Why is anyone opposed to common-sense gun control laws like waiting periods and background checks? The reason is purely financial, suggests a new documentary “Making a Killing: Guns, Greed and the NRA.”
The film will be shown at 5:30 p.m. Thursday May 26 at the Peoria Public Library North Branch, 3001 W. Grand Parkway, Peoria. The free public screening is co-sponsored by Community Word and the Peoria NAACP.
A 30-minute question and answer period with a panel of community leaders will follow.
Whether you feel indignant and angry about increasing levels of gun violence or indignant and angry about efforts to regulate gun ownership, this documentary offers a clear perspective: The National Rifle Association is not about defending the Second Amendment. It’s about making huge, vast amounts of money for Wayne LaPierre and other NRA officers, lobbyists and the firearms industry.
With millions of dollars at stake, a vast army of public relations experts is deployed to paint this issue as gun owners against advocates for gun safety. No. This issue is not about gun ownership rights, it’s about the NRA’s interest in keeping the ferment going and producing money for the NRA.
The leading take-away from this documentary is that common ground can be found and a compromise is possible if the NRA leadership is taken out of the debate. Even 74 percent of the NRA’s own membership supports universal background checks. Responsible gun owners want irresponsible gun ownership curtailed. Responsible hunters want gun violence to end.
Highlighted in the film are the profits made by gun sales. The NRA has an annual budget of $345 million a year and $43 million of that is in salaries. The firearms industry makes an annual profit of $11 billion.
Illinois Sen. Daniel Biss, D-Evanston, co-sponsored a free public screening of the documentary at the Evanston Public Library recently.
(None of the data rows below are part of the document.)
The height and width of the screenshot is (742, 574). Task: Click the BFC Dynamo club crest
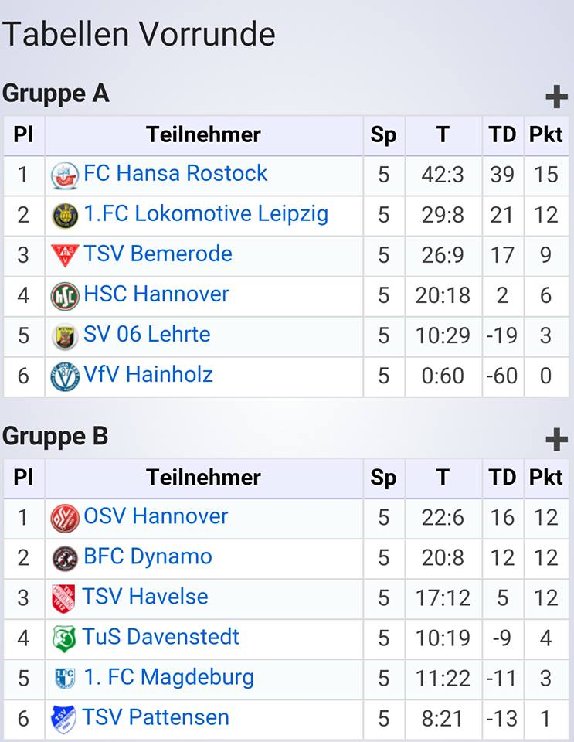point(65,558)
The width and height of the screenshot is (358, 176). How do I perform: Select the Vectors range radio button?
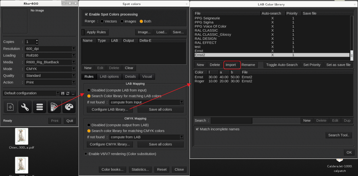click(102, 21)
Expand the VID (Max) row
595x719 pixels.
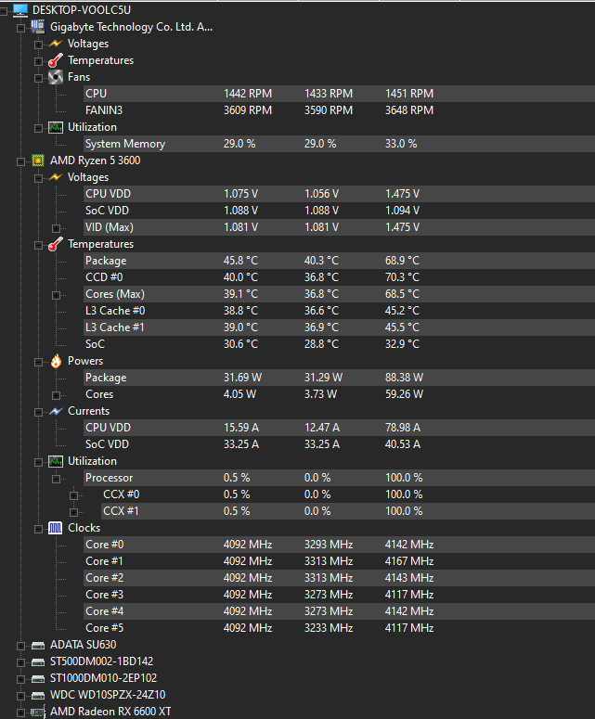[x=56, y=228]
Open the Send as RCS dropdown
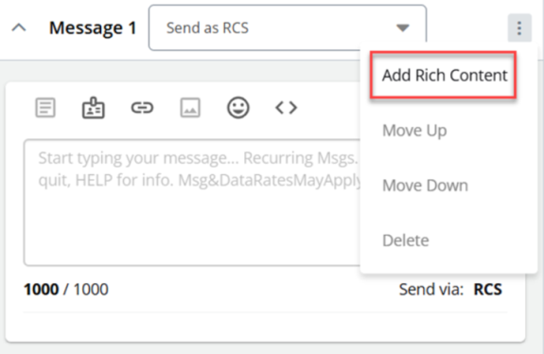544x354 pixels. click(x=288, y=27)
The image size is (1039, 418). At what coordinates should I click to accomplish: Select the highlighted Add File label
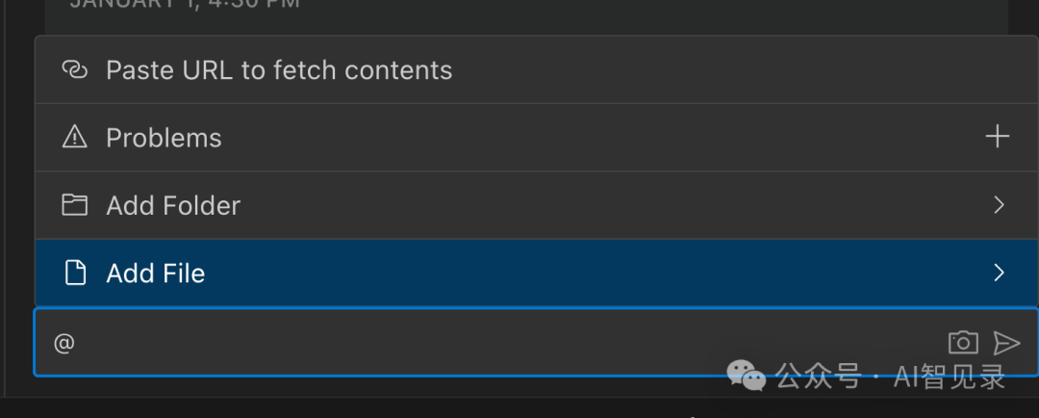tap(156, 274)
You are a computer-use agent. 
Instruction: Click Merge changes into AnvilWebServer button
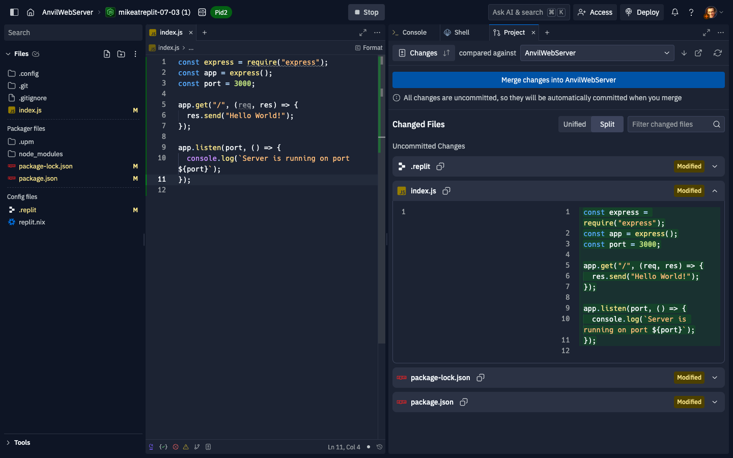(558, 80)
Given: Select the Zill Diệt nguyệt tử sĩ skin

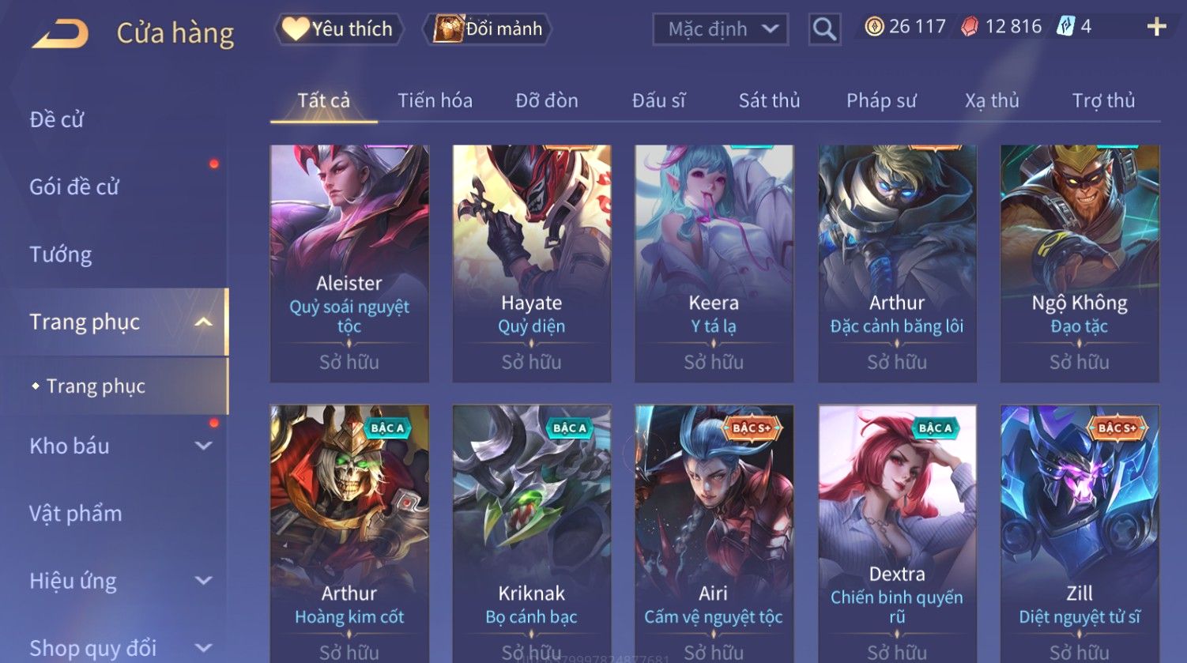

“As the debate on gun laws becomes increasing polarized and stagnant, violence continues unabated. In order to get past this situation, it is essential to find plausible areas of common ground between gun owners and safety advocates,” he said. “The first step toward finding that common ground is distinguishing between the interests of gun owners and the financial interests of gun manufacturers, and this film plays an important role in doing so.”
Highlighted in the documentary:
74 percent of NRA members support universal background checks.
40 percent of gun owners did not go through a background check.
48 percent fewer on-duty police are shot to death in states with background checks.
Every 16 hours, a woman is shot and killed by her husband or boyfriend.
46 percent fewer women are shot to death in states with background checks.
NRA CEO and vice president Wayne LaPierre made $927,863 in 2014; according to Zillow, his house is valued at $1.7 million.
7 children are killed by guns every day in the United States.
Chicago police seize an illegal gun every 72 minutes.
More Americans died of gun violence in Chicago between 2001 and 2010 than died in the war in Afghanistan.
Black Americans are twice as likely to die in gun violence as white Americans.
Black men are 10 times more likely than white men to be killed by guns.
After watching this film, you’ll probably have the same sick feeling we all had after watching “Schindler’s List,” but “Making a Killing” holds a special horror because it’s not something that happened before we were born. Gun violence is happening now. Today. It’s happening against children, sometimes by children. It’s happening with military assault weapons made for war and used in the streets and homes of America.
“Making a Killing” maps out the common ground necessary to move forward.